On the outside, Jones is expected to make a drastic leap this season and Worilds is clearly the most powerfully built of all the linebackers and is healthier than the trainer watching out for his calf injury this spring would have outsiders believe. Butler praised backup Chris Carter for his work in the spring and multiple scouts believe free-agent acquisition Arthur Moats was one of the surprises of the spring. With so much talent, it's looking like sixth-round pick Jordan Zumwalt would have to open his career on the practice squad if he shows enough at camp.

SECONDARY -- OK, two off-the-field notes with which to start here. First, Polamalu told me that he and his family are moving to Pittsburgh full-time from San Diego. That was a pleasant surprise. Not only will he and his wife be a boon to the community for years to come, but we'll get to watch his two sons play football or soccer some day at Pine-Richland High.

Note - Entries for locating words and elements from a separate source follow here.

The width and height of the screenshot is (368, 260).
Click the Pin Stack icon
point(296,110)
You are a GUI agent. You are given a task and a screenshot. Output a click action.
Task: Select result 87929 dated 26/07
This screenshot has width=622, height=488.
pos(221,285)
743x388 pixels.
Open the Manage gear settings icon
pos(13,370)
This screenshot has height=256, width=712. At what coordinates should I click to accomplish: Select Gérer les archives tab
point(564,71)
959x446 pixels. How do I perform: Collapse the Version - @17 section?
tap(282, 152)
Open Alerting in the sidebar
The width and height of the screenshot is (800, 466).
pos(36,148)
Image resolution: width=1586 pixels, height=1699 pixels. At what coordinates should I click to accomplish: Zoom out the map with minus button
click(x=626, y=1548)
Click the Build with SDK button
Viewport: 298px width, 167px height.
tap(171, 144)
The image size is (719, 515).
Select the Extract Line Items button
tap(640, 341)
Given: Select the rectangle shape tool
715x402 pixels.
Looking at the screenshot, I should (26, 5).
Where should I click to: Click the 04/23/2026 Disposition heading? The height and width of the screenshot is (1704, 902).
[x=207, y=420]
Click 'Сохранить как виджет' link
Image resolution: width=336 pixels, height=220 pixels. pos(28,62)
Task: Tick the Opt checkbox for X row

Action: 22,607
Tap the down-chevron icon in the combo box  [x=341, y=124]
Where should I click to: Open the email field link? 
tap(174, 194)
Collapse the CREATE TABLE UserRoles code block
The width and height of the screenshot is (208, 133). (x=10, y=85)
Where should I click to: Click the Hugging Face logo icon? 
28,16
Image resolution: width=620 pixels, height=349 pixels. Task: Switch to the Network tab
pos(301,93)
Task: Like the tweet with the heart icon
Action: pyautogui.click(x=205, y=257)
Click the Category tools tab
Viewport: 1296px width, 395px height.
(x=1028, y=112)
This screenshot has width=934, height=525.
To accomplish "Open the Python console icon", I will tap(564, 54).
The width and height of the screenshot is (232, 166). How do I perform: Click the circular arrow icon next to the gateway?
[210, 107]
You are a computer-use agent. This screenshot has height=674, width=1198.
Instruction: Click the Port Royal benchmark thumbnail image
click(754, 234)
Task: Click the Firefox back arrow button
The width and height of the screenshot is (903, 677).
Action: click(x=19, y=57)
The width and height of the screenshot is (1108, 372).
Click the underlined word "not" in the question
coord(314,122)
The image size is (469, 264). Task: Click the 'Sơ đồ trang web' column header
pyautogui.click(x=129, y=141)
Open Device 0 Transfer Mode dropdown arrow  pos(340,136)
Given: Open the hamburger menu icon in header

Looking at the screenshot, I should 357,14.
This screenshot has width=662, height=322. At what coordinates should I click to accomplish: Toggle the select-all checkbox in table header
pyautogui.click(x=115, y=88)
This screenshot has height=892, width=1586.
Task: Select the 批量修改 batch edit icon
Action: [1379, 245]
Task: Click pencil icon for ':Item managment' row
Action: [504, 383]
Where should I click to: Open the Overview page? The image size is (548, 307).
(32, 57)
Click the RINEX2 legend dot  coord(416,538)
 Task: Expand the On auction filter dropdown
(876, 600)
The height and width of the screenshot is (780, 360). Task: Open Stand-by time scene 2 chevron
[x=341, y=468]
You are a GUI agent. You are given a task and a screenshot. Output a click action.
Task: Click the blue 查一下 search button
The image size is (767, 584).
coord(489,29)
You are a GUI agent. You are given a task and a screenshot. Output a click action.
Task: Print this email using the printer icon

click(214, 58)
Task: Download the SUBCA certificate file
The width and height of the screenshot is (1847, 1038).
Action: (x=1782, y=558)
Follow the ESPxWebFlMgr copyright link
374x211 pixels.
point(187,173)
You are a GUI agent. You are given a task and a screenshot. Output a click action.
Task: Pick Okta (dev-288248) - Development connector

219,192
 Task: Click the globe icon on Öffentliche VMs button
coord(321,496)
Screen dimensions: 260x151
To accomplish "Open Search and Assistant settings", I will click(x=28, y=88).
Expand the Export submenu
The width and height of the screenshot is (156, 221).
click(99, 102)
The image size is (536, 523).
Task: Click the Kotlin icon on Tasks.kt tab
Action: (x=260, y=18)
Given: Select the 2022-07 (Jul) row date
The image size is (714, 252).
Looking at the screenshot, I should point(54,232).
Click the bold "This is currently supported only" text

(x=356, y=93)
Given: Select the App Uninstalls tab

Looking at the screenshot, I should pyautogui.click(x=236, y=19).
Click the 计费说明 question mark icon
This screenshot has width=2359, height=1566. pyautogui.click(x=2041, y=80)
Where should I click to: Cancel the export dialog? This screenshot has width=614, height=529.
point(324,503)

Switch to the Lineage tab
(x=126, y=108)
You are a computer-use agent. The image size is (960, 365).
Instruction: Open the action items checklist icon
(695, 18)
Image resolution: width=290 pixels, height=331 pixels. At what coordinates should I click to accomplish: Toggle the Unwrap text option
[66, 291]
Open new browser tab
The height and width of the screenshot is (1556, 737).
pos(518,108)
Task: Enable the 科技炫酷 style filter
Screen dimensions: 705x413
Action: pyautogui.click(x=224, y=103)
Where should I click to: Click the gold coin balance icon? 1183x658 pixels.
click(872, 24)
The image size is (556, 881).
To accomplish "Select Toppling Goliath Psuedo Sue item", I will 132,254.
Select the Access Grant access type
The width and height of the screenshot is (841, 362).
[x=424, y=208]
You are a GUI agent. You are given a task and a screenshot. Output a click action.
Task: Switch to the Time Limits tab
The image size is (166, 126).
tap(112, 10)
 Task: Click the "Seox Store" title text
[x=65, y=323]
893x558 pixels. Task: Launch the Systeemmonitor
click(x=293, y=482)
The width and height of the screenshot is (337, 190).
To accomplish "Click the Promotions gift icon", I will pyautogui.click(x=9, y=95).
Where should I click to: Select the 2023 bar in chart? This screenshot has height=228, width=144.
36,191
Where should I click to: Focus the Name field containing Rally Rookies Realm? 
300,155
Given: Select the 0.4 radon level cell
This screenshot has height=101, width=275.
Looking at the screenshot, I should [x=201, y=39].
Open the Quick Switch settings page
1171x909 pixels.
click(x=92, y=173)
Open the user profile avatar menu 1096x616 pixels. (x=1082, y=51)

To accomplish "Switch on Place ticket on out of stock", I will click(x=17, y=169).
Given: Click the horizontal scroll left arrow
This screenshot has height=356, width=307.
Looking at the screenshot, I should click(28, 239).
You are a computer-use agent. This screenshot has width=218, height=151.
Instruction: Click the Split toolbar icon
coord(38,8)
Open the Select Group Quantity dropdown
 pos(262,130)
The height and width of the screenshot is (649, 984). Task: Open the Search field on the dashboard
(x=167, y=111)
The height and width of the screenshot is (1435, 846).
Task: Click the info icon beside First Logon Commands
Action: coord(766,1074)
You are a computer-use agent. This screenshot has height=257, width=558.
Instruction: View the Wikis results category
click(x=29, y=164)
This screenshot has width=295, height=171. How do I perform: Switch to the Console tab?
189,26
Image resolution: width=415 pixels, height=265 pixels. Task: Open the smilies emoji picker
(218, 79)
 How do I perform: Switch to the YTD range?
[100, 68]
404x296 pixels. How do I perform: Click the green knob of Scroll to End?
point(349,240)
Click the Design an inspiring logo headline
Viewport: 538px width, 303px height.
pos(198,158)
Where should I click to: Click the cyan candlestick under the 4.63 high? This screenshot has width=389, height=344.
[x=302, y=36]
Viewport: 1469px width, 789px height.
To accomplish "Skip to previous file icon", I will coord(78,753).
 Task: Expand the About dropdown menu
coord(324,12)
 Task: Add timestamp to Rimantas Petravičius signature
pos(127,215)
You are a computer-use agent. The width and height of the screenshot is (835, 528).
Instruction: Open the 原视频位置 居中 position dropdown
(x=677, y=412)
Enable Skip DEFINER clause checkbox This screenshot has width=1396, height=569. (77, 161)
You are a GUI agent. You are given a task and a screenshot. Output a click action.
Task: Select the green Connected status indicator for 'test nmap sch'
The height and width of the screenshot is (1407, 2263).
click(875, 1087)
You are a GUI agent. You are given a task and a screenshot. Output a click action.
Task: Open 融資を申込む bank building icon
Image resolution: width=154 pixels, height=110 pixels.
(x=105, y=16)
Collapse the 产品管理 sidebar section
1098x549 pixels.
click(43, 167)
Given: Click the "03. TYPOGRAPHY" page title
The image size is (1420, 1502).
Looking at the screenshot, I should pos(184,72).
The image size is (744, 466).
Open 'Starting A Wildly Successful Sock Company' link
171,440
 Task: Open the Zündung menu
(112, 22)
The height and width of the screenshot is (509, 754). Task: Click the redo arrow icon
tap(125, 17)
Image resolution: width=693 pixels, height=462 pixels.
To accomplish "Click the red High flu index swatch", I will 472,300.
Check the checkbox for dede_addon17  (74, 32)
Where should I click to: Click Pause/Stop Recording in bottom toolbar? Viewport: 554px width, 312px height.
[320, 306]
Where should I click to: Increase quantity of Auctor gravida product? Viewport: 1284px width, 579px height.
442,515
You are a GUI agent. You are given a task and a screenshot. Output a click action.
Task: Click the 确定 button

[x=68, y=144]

Secondly, Mike Mitchell needs to chill out with his policing of the media. He's made it clear that he doesn't like the media, and it's obvious he doesn't trust us. And that's understandable since he was a high-round bust in downtrodden Oakland before breaking out in Carolina last year. But it's a losing attitude and Mitchell doesn't need to pass this mistrust to the rookies. In that way he's reminding me of Mewelde Moore, who came to Pittsburgh thinking that everyone hates the media, but for whatever reason that hasn't been the attitude among Steelers players through the years.

On the field, Mitchell brings speed to the back end that Ryan Clark couldn't provide last year. Will Mitchell be as good against the run? Will he blow up receivers the way Clark did? Probably. That's what Mitchell did last year in Carolina.

After Mitchell and Polamalu, Robert Golden had an excellent spring and Shamarko Thomas will be a chess piece who can run, cover, hit and play special teams. Will Allen is another wily vet to round out a deep group of safeties.

At cornerback, Taylor might be pulling off the impossible: He just might be in the best shape of his life. The guy looks like a greyhound at the ripe old age of 34. Behind Taylor, Cortez Allen and William Gay, scrappy Antwon Blake had a strong spring as the No. 4, and rookie fifth-round pick Shaquille Richardson, who played with Golden at Arizona, got better each week. Brice McCain and Isaiah Green, 4.3 sprinters in college, offer deep depth if needed.

As if this revamped defense needed any more speed.